### ASSIGNMENT
What you return should match every entry, character for character.
### DATA SUPPLIED ###
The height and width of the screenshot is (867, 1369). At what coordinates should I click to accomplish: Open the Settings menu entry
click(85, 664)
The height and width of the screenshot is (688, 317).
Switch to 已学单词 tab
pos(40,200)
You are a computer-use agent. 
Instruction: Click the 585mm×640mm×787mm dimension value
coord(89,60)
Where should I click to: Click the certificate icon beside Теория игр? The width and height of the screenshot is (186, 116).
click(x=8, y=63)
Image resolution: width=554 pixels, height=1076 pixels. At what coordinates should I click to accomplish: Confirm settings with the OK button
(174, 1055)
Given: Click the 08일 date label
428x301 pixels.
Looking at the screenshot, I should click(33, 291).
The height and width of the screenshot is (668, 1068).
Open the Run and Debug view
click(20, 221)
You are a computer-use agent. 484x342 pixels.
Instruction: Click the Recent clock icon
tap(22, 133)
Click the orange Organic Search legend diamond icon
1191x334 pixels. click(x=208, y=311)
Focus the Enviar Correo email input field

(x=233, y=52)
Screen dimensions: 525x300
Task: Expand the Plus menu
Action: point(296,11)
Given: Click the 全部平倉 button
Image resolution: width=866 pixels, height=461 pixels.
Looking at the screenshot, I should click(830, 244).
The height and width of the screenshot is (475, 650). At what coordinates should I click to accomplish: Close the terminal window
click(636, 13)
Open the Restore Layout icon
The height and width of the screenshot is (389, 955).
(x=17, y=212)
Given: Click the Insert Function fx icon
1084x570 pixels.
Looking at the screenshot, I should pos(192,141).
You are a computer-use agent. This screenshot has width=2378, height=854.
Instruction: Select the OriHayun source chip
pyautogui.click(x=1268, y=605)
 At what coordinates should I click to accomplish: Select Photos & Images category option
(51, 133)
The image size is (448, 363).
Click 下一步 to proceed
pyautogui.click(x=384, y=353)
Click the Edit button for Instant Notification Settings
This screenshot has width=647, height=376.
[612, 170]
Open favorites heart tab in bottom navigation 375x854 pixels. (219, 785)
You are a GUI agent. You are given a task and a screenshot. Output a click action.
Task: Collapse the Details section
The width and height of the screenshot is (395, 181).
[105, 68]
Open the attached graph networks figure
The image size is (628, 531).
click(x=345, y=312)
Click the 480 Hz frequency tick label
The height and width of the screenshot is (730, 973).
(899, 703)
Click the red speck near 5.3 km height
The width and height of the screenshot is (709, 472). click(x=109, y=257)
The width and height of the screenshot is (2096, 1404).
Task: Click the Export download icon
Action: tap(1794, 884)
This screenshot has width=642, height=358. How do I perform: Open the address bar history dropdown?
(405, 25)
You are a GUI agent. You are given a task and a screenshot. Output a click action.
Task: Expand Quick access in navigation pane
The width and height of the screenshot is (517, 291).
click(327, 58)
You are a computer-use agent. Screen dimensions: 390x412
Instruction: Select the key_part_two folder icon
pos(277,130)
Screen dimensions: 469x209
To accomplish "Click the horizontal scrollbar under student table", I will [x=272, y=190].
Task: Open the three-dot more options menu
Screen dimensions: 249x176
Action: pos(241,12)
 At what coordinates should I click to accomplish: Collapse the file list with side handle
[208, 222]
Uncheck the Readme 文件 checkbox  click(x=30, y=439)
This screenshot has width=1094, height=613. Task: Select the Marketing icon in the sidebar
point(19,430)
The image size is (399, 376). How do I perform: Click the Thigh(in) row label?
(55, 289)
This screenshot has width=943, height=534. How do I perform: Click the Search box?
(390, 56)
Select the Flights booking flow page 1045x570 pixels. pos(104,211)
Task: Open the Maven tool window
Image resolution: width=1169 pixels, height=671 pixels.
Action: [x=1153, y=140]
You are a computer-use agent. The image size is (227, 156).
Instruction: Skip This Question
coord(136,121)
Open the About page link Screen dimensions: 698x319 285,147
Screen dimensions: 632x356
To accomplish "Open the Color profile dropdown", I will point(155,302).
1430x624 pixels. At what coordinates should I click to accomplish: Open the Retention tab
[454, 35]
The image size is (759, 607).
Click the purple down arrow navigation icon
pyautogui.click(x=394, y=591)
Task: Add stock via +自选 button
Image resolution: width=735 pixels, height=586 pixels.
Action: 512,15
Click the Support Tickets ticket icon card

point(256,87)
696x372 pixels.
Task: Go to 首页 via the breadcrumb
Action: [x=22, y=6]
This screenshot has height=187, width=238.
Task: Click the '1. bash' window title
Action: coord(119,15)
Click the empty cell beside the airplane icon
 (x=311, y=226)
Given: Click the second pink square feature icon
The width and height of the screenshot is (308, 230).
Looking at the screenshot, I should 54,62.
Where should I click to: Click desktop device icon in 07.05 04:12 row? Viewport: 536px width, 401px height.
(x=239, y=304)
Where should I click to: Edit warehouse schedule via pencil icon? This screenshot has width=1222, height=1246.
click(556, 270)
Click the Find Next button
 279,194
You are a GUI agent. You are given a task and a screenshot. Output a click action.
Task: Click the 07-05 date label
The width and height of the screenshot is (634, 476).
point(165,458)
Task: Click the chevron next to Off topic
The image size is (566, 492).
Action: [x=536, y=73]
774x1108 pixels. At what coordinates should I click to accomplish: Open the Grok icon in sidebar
###
### FINISHED EXERCISE
The height and width of the screenshot is (867, 1369). At what coordinates should I click to accomplish: Open the Settings menu entry
click(85, 664)
The height and width of the screenshot is (688, 317).
Switch to 已学单词 tab
pos(40,200)
You are a computer-use agent. 
Instruction: Click the 585mm×640mm×787mm dimension value
coord(89,60)
Where should I click to: Click the certificate icon beside Теория игр? The width and height of the screenshot is (186, 116).
click(x=8, y=63)
Image resolution: width=554 pixels, height=1076 pixels. At what coordinates should I click to accomplish: Confirm settings with the OK button
(174, 1055)
Given: Click the 08일 date label
428x301 pixels.
Looking at the screenshot, I should click(33, 291).
The height and width of the screenshot is (668, 1068).
Open the Run and Debug view
click(20, 221)
You are a computer-use agent. 484x342 pixels.
Instruction: Click the Recent clock icon
tap(22, 133)
Click the orange Organic Search legend diamond icon
1191x334 pixels. click(x=208, y=311)
Focus the Enviar Correo email input field

(x=233, y=52)
Screen dimensions: 525x300
Task: Expand the Plus menu
Action: point(296,11)
Given: Click the 全部平倉 button
Image resolution: width=866 pixels, height=461 pixels.
Looking at the screenshot, I should click(830, 244).
The height and width of the screenshot is (475, 650). At what coordinates should I click to accomplish: Close the terminal window
click(636, 13)
Open the Restore Layout icon
The height and width of the screenshot is (389, 955).
(x=17, y=212)
Given: Click the Insert Function fx icon
1084x570 pixels.
Looking at the screenshot, I should pos(192,141).
You are a computer-use agent. This screenshot has width=2378, height=854.
Instruction: Select the OriHayun source chip
pyautogui.click(x=1268, y=605)
 At what coordinates should I click to accomplish: Select Photos & Images category option
(51, 133)
The image size is (448, 363).
Click 下一步 to proceed
pyautogui.click(x=384, y=353)
Click the Edit button for Instant Notification Settings
This screenshot has width=647, height=376.
[612, 170]
Open favorites heart tab in bottom navigation 375x854 pixels. (219, 785)
You are a GUI agent. You are given a task and a screenshot. Output a click action.
Task: Collapse the Details section
The width and height of the screenshot is (395, 181).
[105, 68]
Open the attached graph networks figure
The image size is (628, 531).
click(x=345, y=312)
Click the 480 Hz frequency tick label
The height and width of the screenshot is (730, 973).
(899, 703)
Click the red speck near 5.3 km height
The width and height of the screenshot is (709, 472). click(x=109, y=257)
The width and height of the screenshot is (2096, 1404).
Task: Click the Export download icon
Action: tap(1794, 884)
This screenshot has width=642, height=358. How do I perform: Open the address bar history dropdown?
(405, 25)
You are a GUI agent. You are given a task and a screenshot. Output a click action.
Task: Expand Quick access in navigation pane
The width and height of the screenshot is (517, 291).
click(327, 58)
You are a computer-use agent. Screen dimensions: 390x412
Instruction: Select the key_part_two folder icon
pos(277,130)
Screen dimensions: 469x209
To accomplish "Click the horizontal scrollbar under student table", I will [x=272, y=190].
Task: Open the three-dot more options menu
Screen dimensions: 249x176
Action: pos(241,12)
 At what coordinates should I click to accomplish: Collapse the file list with side handle
[208, 222]
Uncheck the Readme 文件 checkbox  click(x=30, y=439)
This screenshot has width=1094, height=613. Task: Select the Marketing icon in the sidebar
point(19,430)
The image size is (399, 376). How do I perform: Click the Thigh(in) row label?
(55, 289)
This screenshot has width=943, height=534. How do I perform: Click the Search box?
(390, 56)
Select the Flights booking flow page 1045x570 pixels. pos(104,211)
Task: Open the Maven tool window
Image resolution: width=1169 pixels, height=671 pixels.
Action: [x=1153, y=140]
You are a computer-use agent. The image size is (227, 156).
Instruction: Skip This Question
coord(136,121)
Open the About page link Screen dimensions: 698x319 285,147
Screen dimensions: 632x356
To accomplish "Open the Color profile dropdown", I will point(155,302).
1430x624 pixels. At what coordinates should I click to accomplish: Open the Retention tab
[454, 35]
The image size is (759, 607).
Click the purple down arrow navigation icon
pyautogui.click(x=394, y=591)
Task: Add stock via +自选 button
Image resolution: width=735 pixels, height=586 pixels.
Action: 512,15
Click the Support Tickets ticket icon card

point(256,87)
696x372 pixels.
Task: Go to 首页 via the breadcrumb
Action: [x=22, y=6]
This screenshot has height=187, width=238.
Task: Click the '1. bash' window title
Action: coord(119,15)
Click the empty cell beside the airplane icon
 (x=311, y=226)
Given: Click the second pink square feature icon
The width and height of the screenshot is (308, 230).
Looking at the screenshot, I should 54,62.
Where should I click to: Click desktop device icon in 07.05 04:12 row? Viewport: 536px width, 401px height.
(x=239, y=304)
Where should I click to: Edit warehouse schedule via pencil icon? This screenshot has width=1222, height=1246.
click(556, 270)
Click the Find Next button
 279,194
You are a GUI agent. You are given a task and a screenshot. Output a click action.
Task: Click the 07-05 date label
The width and height of the screenshot is (634, 476).
point(165,458)
Task: Click the chevron next to Off topic
The image size is (566, 492).
Action: [x=536, y=73]
774x1108 pixels. At what coordinates should I click to accomplish: Open the Grok icon in sidebar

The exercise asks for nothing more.